Set task 1:
Rewrite every line of the records with "Viewport" replaced by "Window" and everything else left as it is.

Install NVIDIA drivers and CUDA - gkgkgk1215/else GitHub Wiki
- If possible, I recommend installing ROS prior to the followings.
Pre-setup
- Uninstall any previously installed Nvidia drivers & Nouveau driver
sudo apt-get remove nvidia* && sudo apt autoremove
sudo apt-get install dkms build-essential linux-headers-generic
- Open configuration file and blacklist Nouveau
sudo gedit /etc/modprobe.d/blacklist.conf
- Add this line in the end: blacklist nouveau
blacklist nouveau
blacklist lbm-nouveau
options nouveau modeset=0
alias nouveau off
alias lbm-nouveau off
- Disable the Kernel Nouveau and kernel rebuild.
echo options nouveau modeset=0 | sudo tee -a /etc/modprobe.d/nouveau-kms.conf
sudo update-initramfs -u
- Reboot system
sudo reboot
Install NVIDIA graphics driver
- Tested with my laptop (Samsung NT900-X5N, Geforce 940MX)
- Stop lightdm (GUI) and login to console (Ctrl+Alt+F1)
sudo service lightdm stop
- Install the appropriate driver. To check the recommended drivers,
sudo ubuntu-drivers devices
- For the SRI desktop, nvidia-455 is compatible.
sudo add-apt-repository ppa:graphics-drivers/ppa
sudo apt-get update
sudo apt-get install nvidia-driver-460 (for my laptop)
- Reboot system and check the installed driver after rebooting.
sudo reboot
nvidia-smi
CUDA install
- Select CUDA Version that fits your graphics driver and download it.
- For both the SRI desktop and laptop, Cuda 11.0 is compatible.
https://developer.nvidia.com/cuda-11.0-download-archive
- Stop lightdm (GUI) and login to console (Ctrl+Alt+F1)
sudo service lightdm stop
- Go to the download path and run.
- Follow guidelines of CUDA installer
- Select 'No' when asked to install the graphics driver.
chmod +x cuda_9.0.176_384.81_linux.run
sudo ./cuda_9.0.176_384.81_linux.run
- Edit .bashrc
export PATH=$PATH:/usr/local/cuda-9.0
export PATH=$PATH:/usr/local/cuda-9.0/bin
export LD_LIBRARY_PATH=$LD_LIBRARY_PATH:/usr/local/cuda-9.0/lib64
Verify CUDA
cd ~/NVIDIA_CUDA-9.0_Samples
make
cd 0_Simple/asyncAPI/
./asyncAPI
- Successfully installed if you can see the below messages.
GPU Device 0: "GeForce 940MX" with compute capability 5.0
CUDA device [GeForce 940MX]
time spent executing by the GPU: 93.61
time spent by CPU in CUDA calls: 0.03
CPU executed 412872 iterations while waiting for GPU to finish
-
or just type `nvcc --version'
-
Change configuration of "Software & Updates"
Install PyTorch
- Find Version suitable for CUDA Version.
https://pytorch.org/get-started/previous-versions/
For CUDA 9.0,
pip install torch==1.1.0
pip install torchvision==0.3.0
- Downgrade the version of pillow.
pip uninstall pillow
pip install pillow==6.1
cuDNN Install (Find version that matches with the installed CUDA)
- cuDNN 8.0.4 is compatible at the SRI desktop
https://docs.nvidia.com/deeplearning/sdk/cudnn-install/index.html
Bug report
- If you are using RTX graphics driver, possibly you encounter "CUDNN_STATUS_INTERNAL_ERROR" or cudnn initialize error. Putting the following in the .bash file would resolve the problem.
export TF_FORCE_GPU_ALLOW_GROWTH=true

Records to process:
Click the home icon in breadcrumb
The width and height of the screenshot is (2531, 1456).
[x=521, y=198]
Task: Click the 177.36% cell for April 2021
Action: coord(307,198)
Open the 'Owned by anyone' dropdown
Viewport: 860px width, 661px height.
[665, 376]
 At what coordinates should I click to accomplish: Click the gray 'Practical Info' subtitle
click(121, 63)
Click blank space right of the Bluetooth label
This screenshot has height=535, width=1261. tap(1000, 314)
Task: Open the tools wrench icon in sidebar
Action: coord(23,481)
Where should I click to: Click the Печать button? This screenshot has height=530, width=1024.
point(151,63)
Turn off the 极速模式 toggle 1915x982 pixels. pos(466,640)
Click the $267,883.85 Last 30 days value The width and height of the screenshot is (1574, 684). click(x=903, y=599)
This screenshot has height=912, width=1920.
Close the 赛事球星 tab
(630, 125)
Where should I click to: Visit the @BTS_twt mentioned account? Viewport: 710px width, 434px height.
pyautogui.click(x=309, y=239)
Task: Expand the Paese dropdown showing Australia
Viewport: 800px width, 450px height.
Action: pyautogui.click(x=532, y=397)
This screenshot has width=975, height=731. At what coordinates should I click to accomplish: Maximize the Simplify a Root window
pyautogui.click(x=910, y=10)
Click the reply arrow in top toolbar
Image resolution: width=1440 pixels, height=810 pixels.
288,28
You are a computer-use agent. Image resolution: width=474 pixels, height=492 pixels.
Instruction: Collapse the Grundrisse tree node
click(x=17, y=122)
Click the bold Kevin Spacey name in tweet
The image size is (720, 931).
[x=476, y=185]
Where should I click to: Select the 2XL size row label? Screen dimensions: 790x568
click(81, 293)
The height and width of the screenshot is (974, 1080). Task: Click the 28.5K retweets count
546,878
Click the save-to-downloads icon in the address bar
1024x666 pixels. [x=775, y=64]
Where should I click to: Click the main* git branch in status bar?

Set task 2:
In the driver installation guide, rewrite the paragraph that begins "If you are using RTX graphics driver" in a shorter form that keeps its main facts.

Answer 1:
Click the home icon in breadcrumb
The width and height of the screenshot is (2531, 1456).
[x=521, y=198]
Task: Click the 177.36% cell for April 2021
Action: coord(307,198)
Open the 'Owned by anyone' dropdown
Window: 860px width, 661px height.
[665, 376]
 At what coordinates should I click to accomplish: Click the gray 'Practical Info' subtitle
click(121, 63)
Click blank space right of the Bluetooth label
This screenshot has height=535, width=1261. tap(1000, 314)
Task: Open the tools wrench icon in sidebar
Action: coord(23,481)
Where should I click to: Click the Печать button? This screenshot has height=530, width=1024.
point(151,63)
Turn off the 极速模式 toggle 1915x982 pixels. pos(466,640)
Click the $267,883.85 Last 30 days value The width and height of the screenshot is (1574, 684). click(x=903, y=599)
This screenshot has height=912, width=1920.
Close the 赛事球星 tab
(630, 125)
Where should I click to: Visit the @BTS_twt mentioned account? Window: 710px width, 434px height.
pyautogui.click(x=309, y=239)
Task: Expand the Paese dropdown showing Australia
Window: 800px width, 450px height.
Action: pyautogui.click(x=532, y=397)
This screenshot has width=975, height=731. At what coordinates should I click to accomplish: Maximize the Simplify a Root window
pyautogui.click(x=910, y=10)
Click the reply arrow in top toolbar
Image resolution: width=1440 pixels, height=810 pixels.
288,28
You are a computer-use agent. Image resolution: width=474 pixels, height=492 pixels.
Instruction: Collapse the Grundrisse tree node
click(x=17, y=122)
Click the bold Kevin Spacey name in tweet
The image size is (720, 931).
[x=476, y=185]
Where should I click to: Select the 2XL size row label? Screen dimensions: 790x568
click(81, 293)
The height and width of the screenshot is (974, 1080). Task: Click the 28.5K retweets count
546,878
Click the save-to-downloads icon in the address bar
1024x666 pixels. [x=775, y=64]
Where should I click to: Click the main* git branch in status bar?

Answer 2:
RTX graphics driver users may hit "CUDNN_STATUS_INTERNAL_ERROR" or a cudnn initialize error. Adding the following to the .bash file should fix it.